**CONSIGNE DONNÉE**: Relevez dans le bloc de texte ci-dessous tout ce que l'essence de notre Dieu n'est pas, d'après sa première phrase.

**BLOC DE TEXTE**:
+++++

L’essence de notre Dieu n’est pas seulement la douleur, ni l’espérance d’une vie future, ni cette espérance terrestre, ni la joie ni la victoire. Chaque religion, érigeant en un culte l’un de ces aspects primitifs de Dieu, rétrécit notre cœur et notre esprit.

L’essence de notre Dieu est la LUTTE. Dans cette lutte se déploient et œuvrent sans cesse la douleur, le joie et l’espérance.

L’ascension, le combat contre le courant contraire, engendrent la douleur. Mais la douleur n’est pas le monarque absolu. Chaque victoire, chaque équilibration provisoire au cours de l’ascension emplit de joie chaque être vivant, qui respire, se nourrit, aime et met au monde.

Mais du sein de la joie et de la douleur jaillit éternellement l’espérance d’échapper à la douleur, de dilater la joie.

Et recommence encore l’ascension – la douleur ; la joie revient et l’espérance rejaillit. Jamais le cercle ne se referme. Ce n’est pas un cercle, c’est une spirale qui monte sans arrêt, dilatant, filant et dévidant la lutte des trois éléments.

Quel est le but de cette lutte ? C’est la question que pose le misérable esprit de l’homme, toujours individualiste, oubliant que le Grand Souffle n’œuvre pas dans le temps, l’espace et la causalité de l’homme.

+++++

**INFORMATIONS FOURNIES**:
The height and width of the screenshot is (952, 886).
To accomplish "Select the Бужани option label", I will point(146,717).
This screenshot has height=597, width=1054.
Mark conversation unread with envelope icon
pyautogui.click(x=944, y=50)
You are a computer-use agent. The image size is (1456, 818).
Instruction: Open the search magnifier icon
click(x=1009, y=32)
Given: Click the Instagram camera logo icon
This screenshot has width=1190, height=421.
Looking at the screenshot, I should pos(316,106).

+++++

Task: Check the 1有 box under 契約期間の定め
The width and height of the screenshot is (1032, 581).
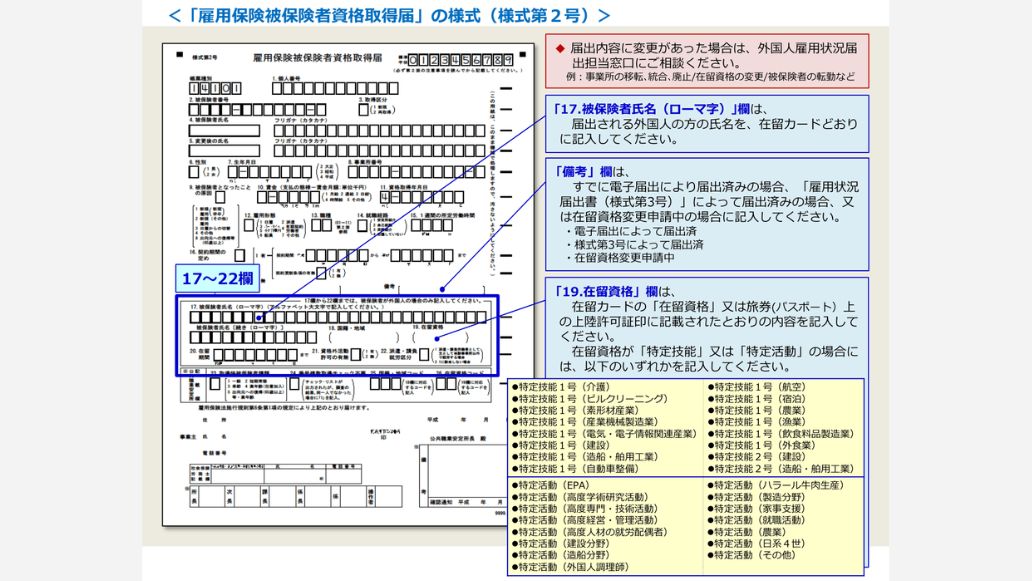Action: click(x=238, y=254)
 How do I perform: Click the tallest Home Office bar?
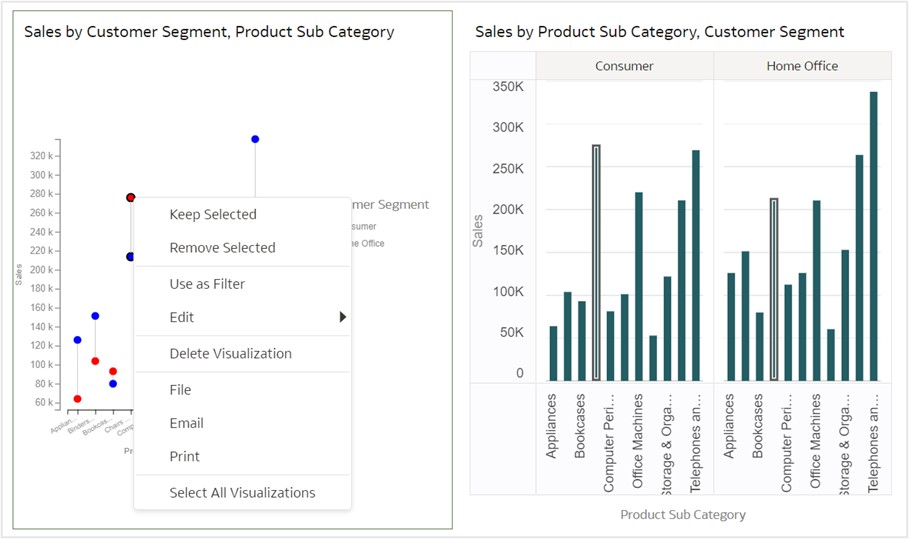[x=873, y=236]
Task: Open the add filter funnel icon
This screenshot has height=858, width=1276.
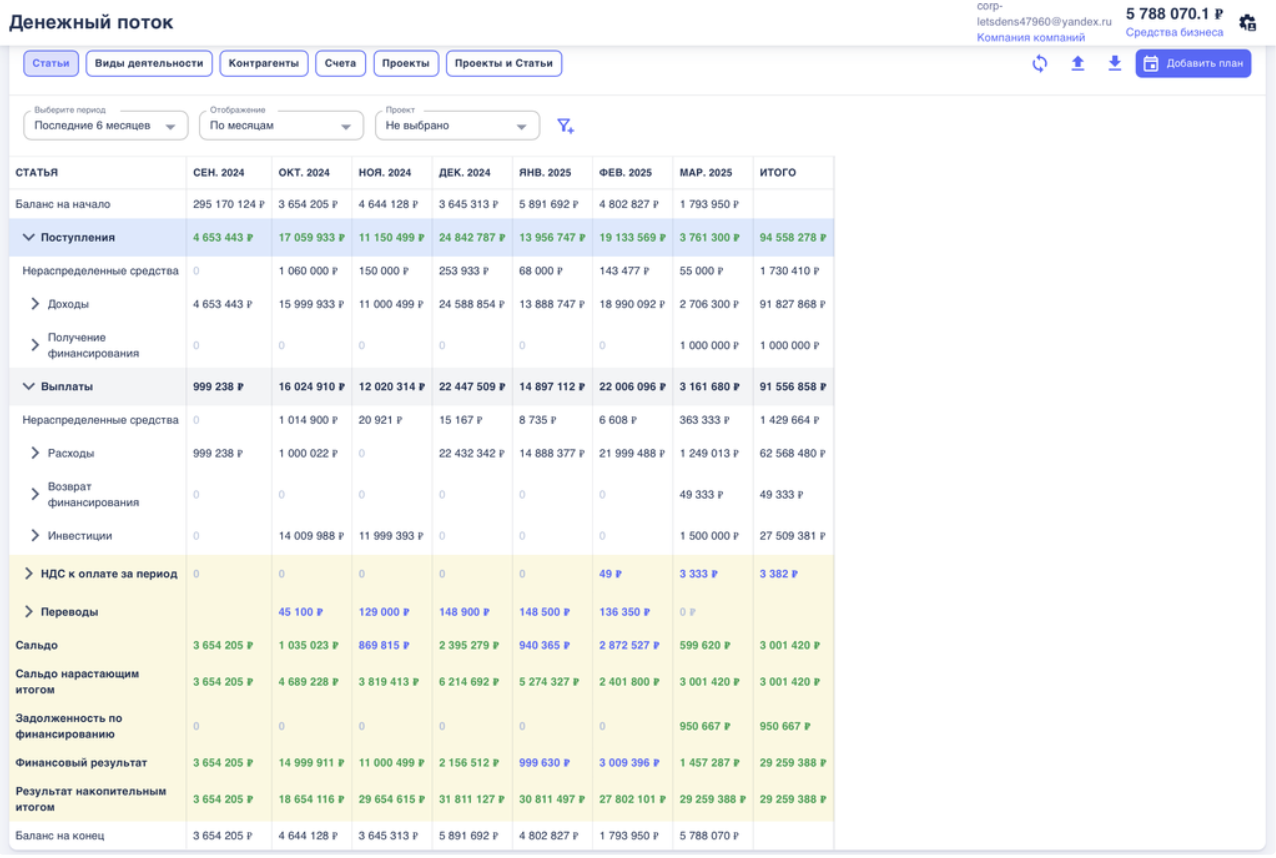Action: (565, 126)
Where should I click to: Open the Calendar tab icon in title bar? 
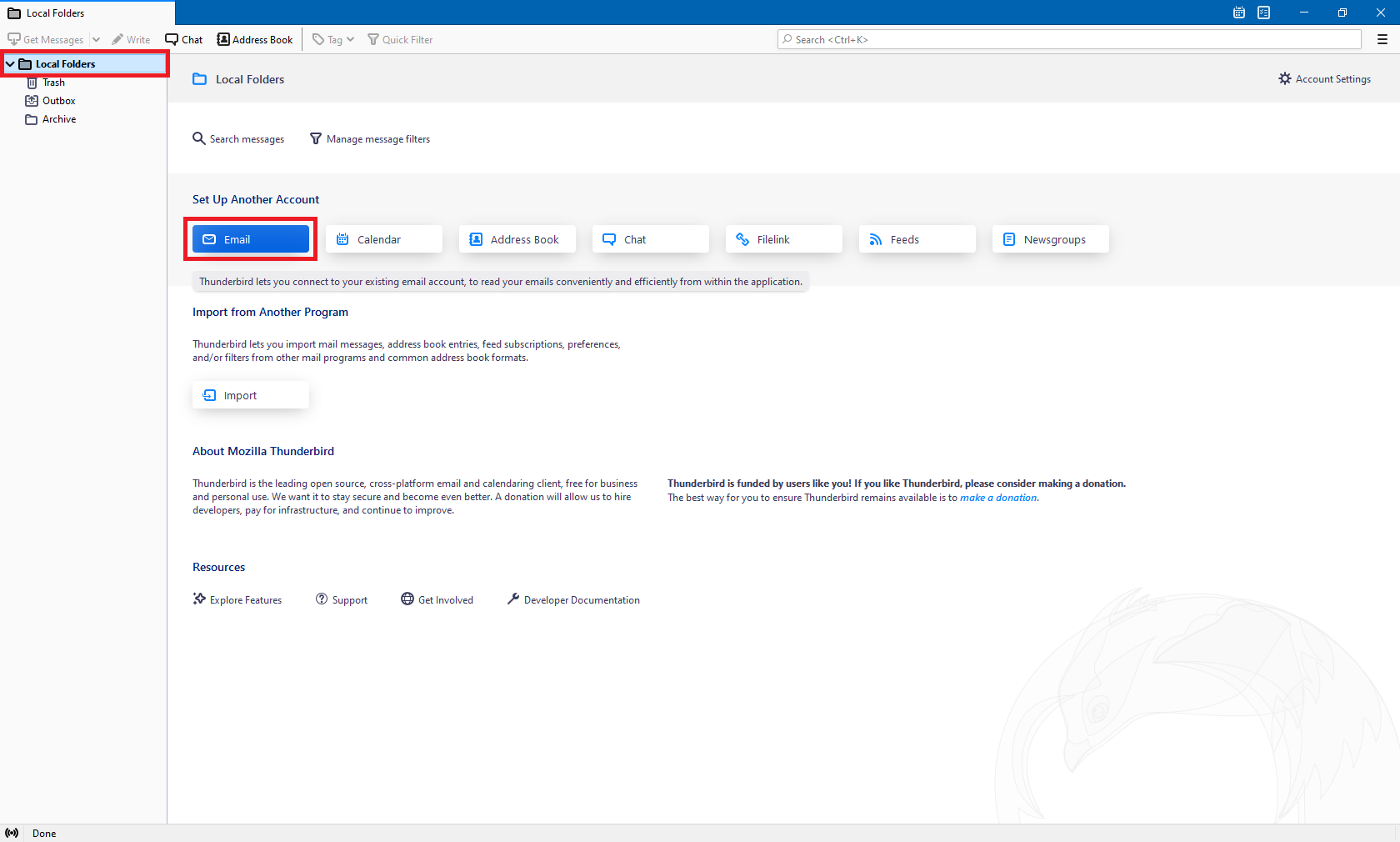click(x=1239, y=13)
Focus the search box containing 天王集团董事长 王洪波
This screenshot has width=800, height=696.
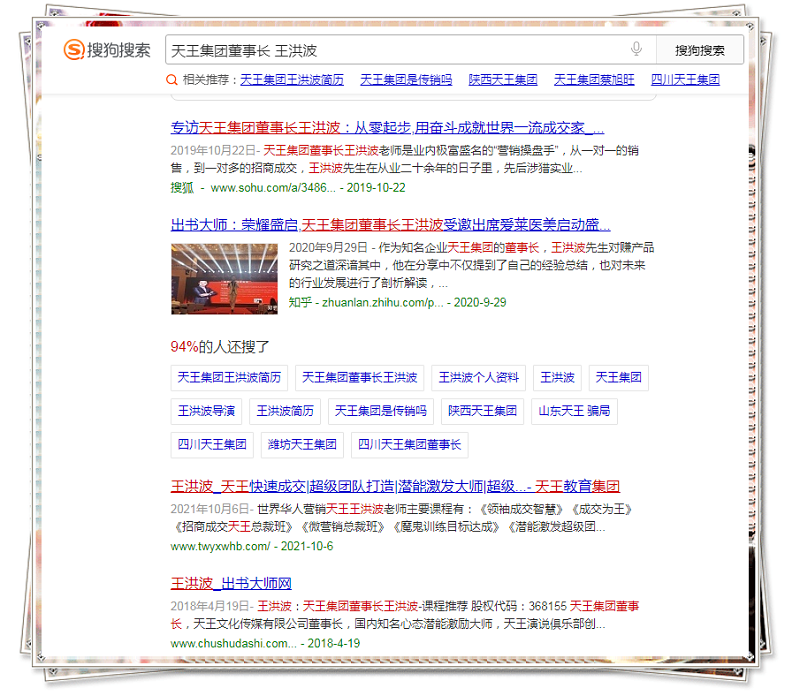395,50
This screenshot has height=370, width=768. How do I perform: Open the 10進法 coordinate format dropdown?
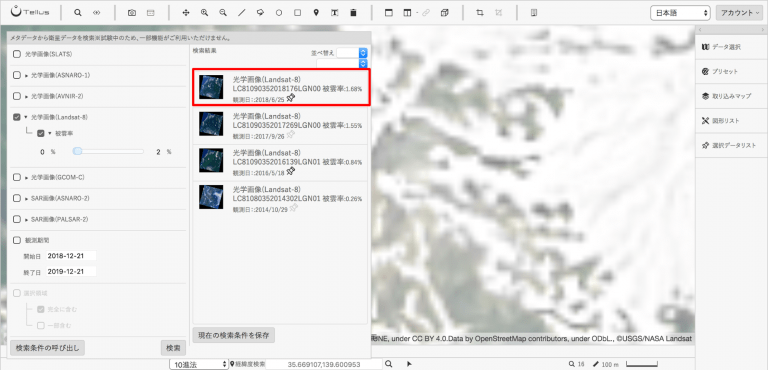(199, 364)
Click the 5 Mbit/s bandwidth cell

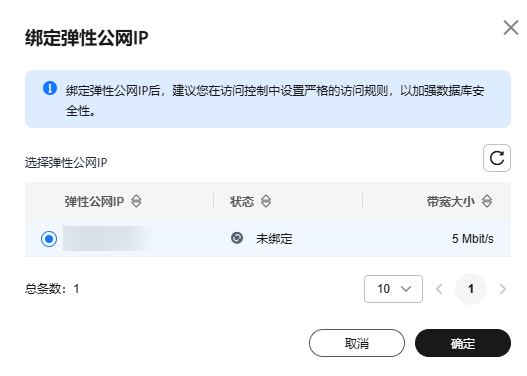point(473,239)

+++++

**TÂCHE ACCOMPLIE**:
- la douleur
- l'espérance d'une vie future
- cette espérance terrestre
- la joie
- la victoire